El médico veterinario Rodrigo Pulgar, académico de la carrera de Medicina Veterinaria de la Escuela de Ciencias Agroalimentarias, Animales y Ambientales (ECA3) de la Universidad de O'Higgins, explicó que durante esta época es frecuente observar un incremento de enfermedades como la traqueobronquitis infecciosa, bronquitis e incluso neumonía.
"El frío provoca una disminución de la irrigación de las vías respiratorias, dificultando que las células de defensa lleguen oportunamente a combatir virus y bacterias. Además, altera la producción del mucus protector y el funcionamiento de los cilios respiratorios, que son fundamentales para limpiar las vías aéreas y evitar el ingreso de agentes infecciosos", explicó el profesional.
El especialista detalló que los animales más expuestos son los cachorros menores de seis meses, las mascotas de edad avanzada, aquellas con enfermedades preexistentes o un estado nutricional deficiente y los perros y gatos de pelo corto, debido a su menor capacidad para conservar el calor corporal. Asimismo, indicó que razas braquicéfalas, como bóxer, pug y bulldog, además de los gatos persas, requieren cuidados especiales por su predisposición a presentar problemas respiratorios.

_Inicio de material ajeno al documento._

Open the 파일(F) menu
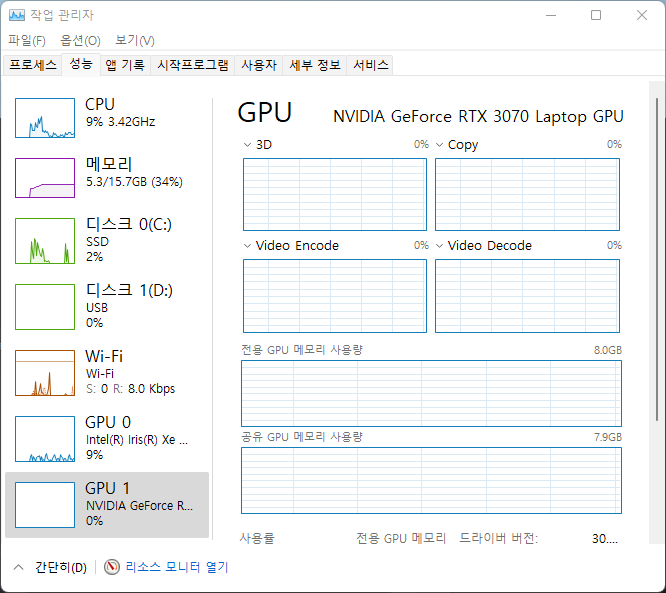 (x=27, y=40)
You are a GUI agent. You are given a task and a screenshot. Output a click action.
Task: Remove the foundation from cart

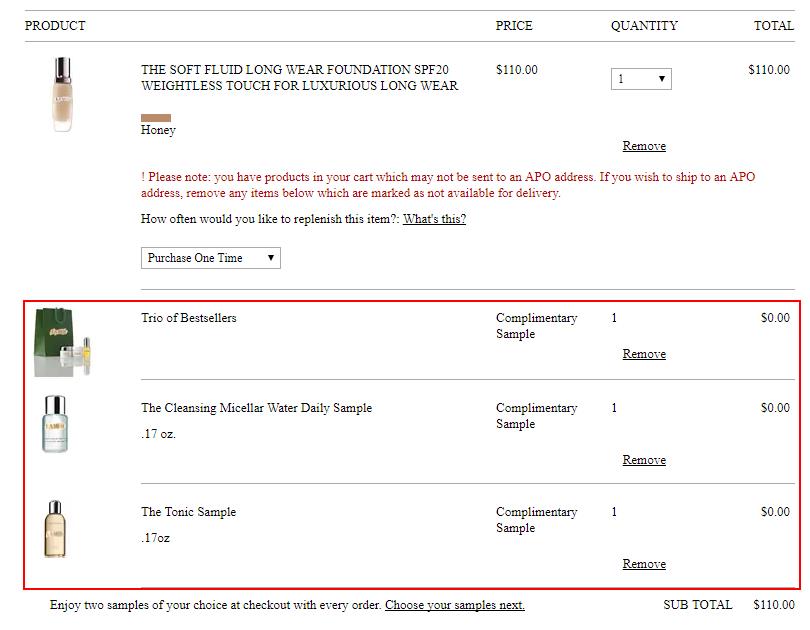[644, 146]
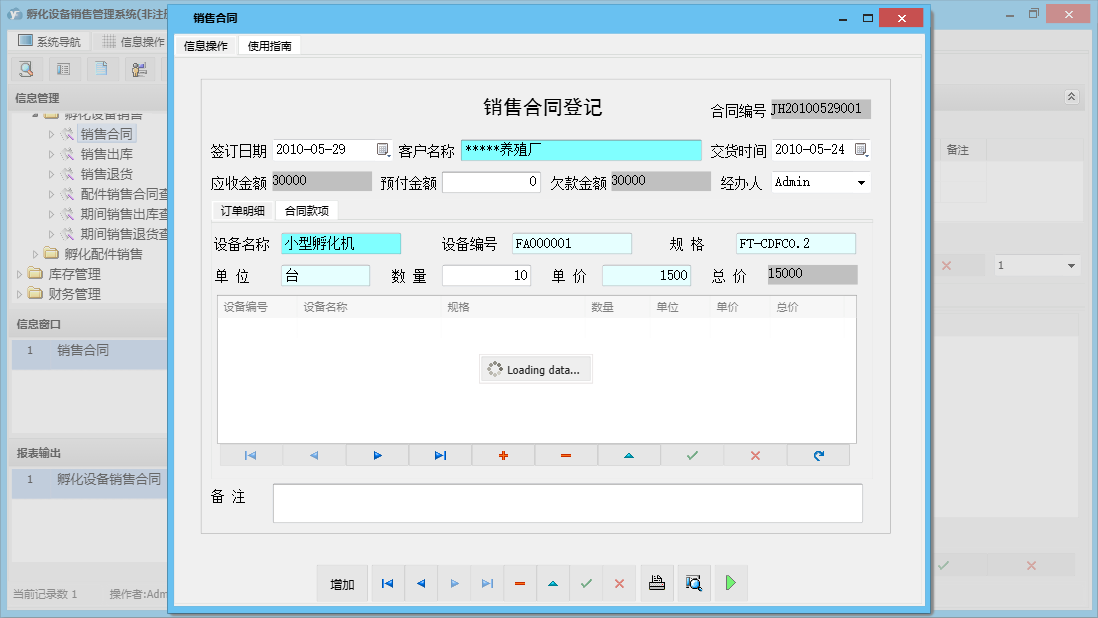The image size is (1098, 618).
Task: Refresh the grid with the circular arrow icon
Action: pyautogui.click(x=818, y=455)
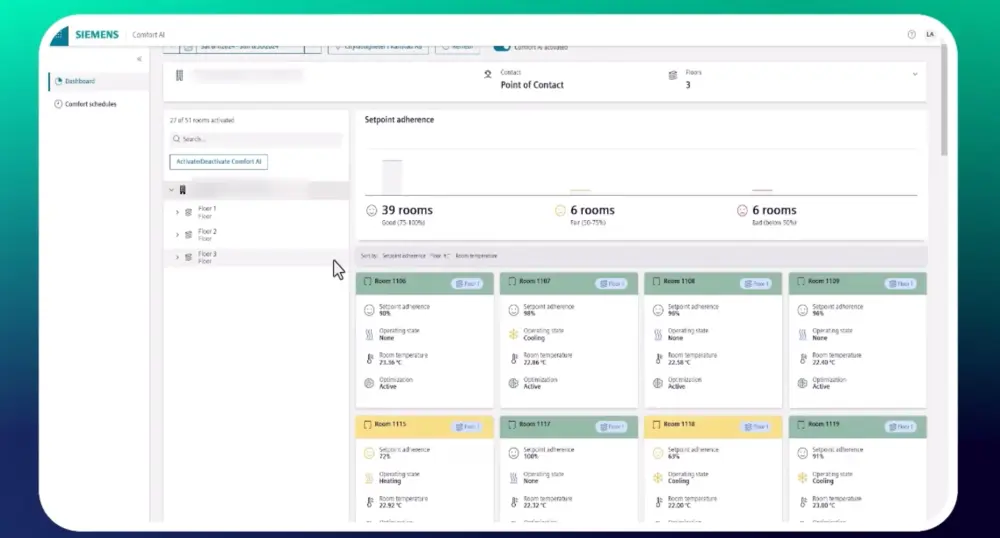Expand the building details header chevron

[x=914, y=74]
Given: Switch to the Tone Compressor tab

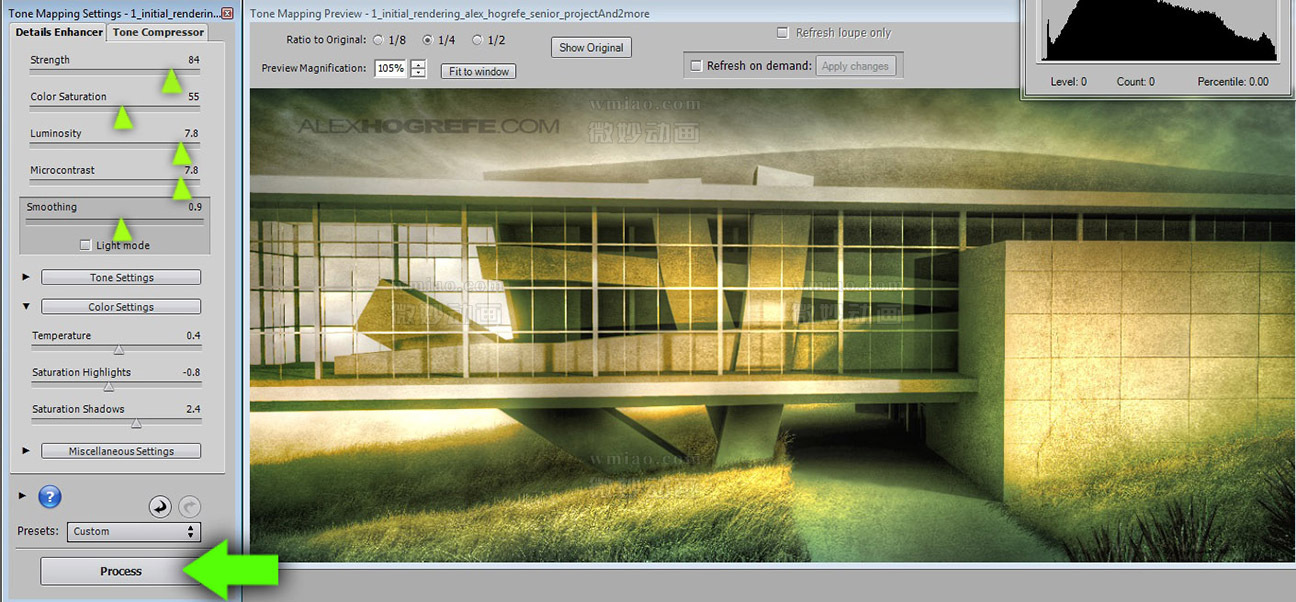Looking at the screenshot, I should coord(158,32).
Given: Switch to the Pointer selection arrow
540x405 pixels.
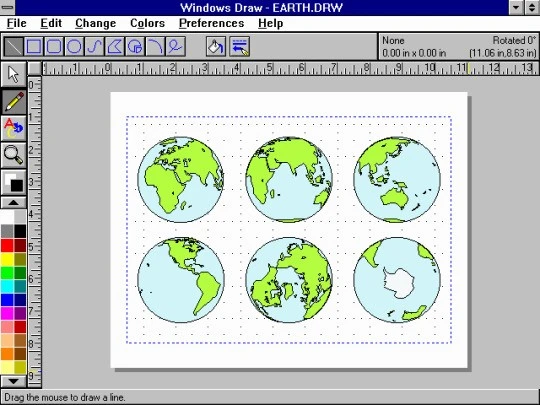Looking at the screenshot, I should [13, 74].
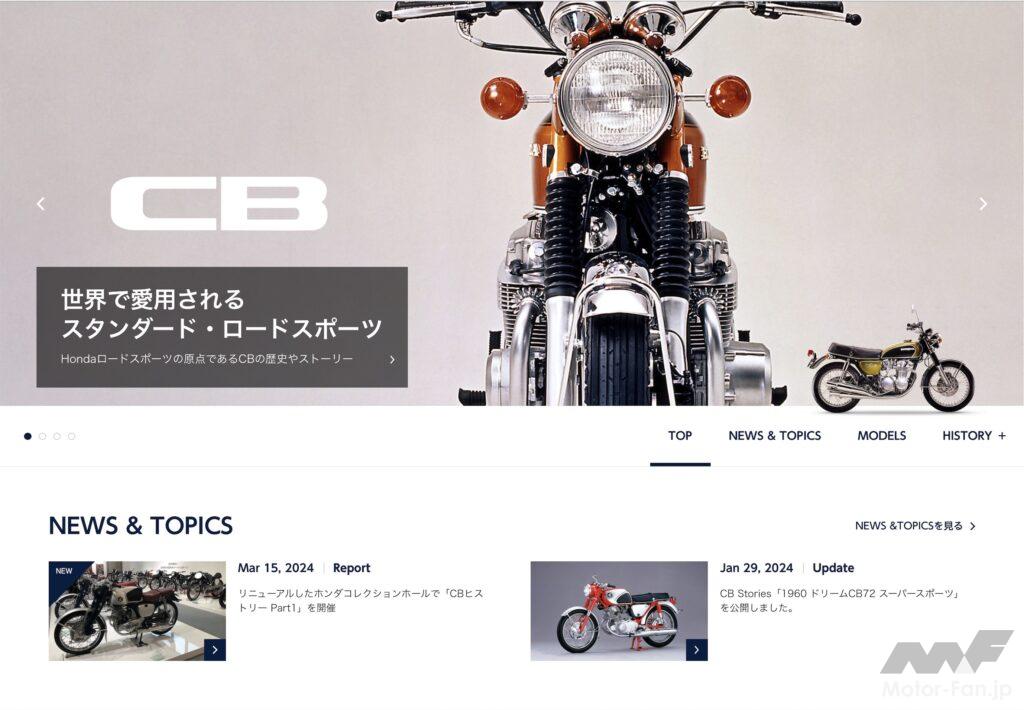Expand the HISTORY menu plus sign
This screenshot has height=710, width=1024.
[x=1002, y=436]
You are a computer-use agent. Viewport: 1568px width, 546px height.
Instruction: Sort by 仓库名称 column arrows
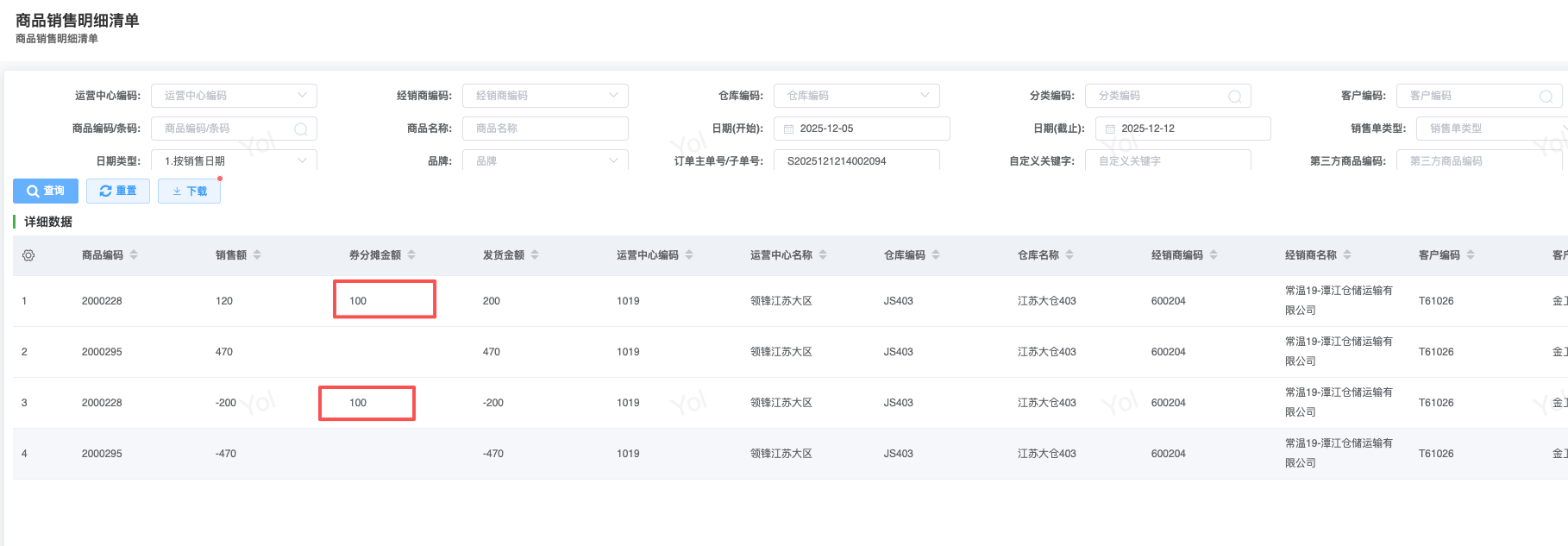[x=1069, y=255]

Frente a este escenario, Pulgar recomendó mantener abrigadas a las mascotas de pelo corto, evitar cambios bruscos de temperatura, cumplir con los calendarios de vacunación y desparasitación, ventilar periódicamente los hogares y evitar la exposición al humo del tabaco. También enfatizó la importancia de no administrar medicamentos de uso humano.
"Muchas veces los dueños, con la intención de ayudar, administran medicamentos destinados a personas. Esto puede provocar intoxicaciones graves. Ante cualquier síntoma, siempre se debe consultar con un médico veterinario y evitar la automedicación", enfatizó Rodrigo Pulgar.
El académico señaló que la presencia de tos persistente, ruidos respiratorios, decaimiento, dificultad para respirar o pérdida del apetito son señales que requieren una evaluación veterinaria oportuna para evitar complicaciones.
Finalmente, hizo un llamado a considerar las condiciones ambientales antes de sacar a pasear a las mascotas durante el invierno.
"Durante las alertas o preemergencias ambientales es recomendable disminuir los paseos prolongados y el ejercicio intenso, ya que la contaminación aumenta el esfuerzo cardiorrespiratorio de los animales. Al igual que ocurre con las personas, reducir la exposición al aire contaminado ayuda a proteger su salud", concluyó.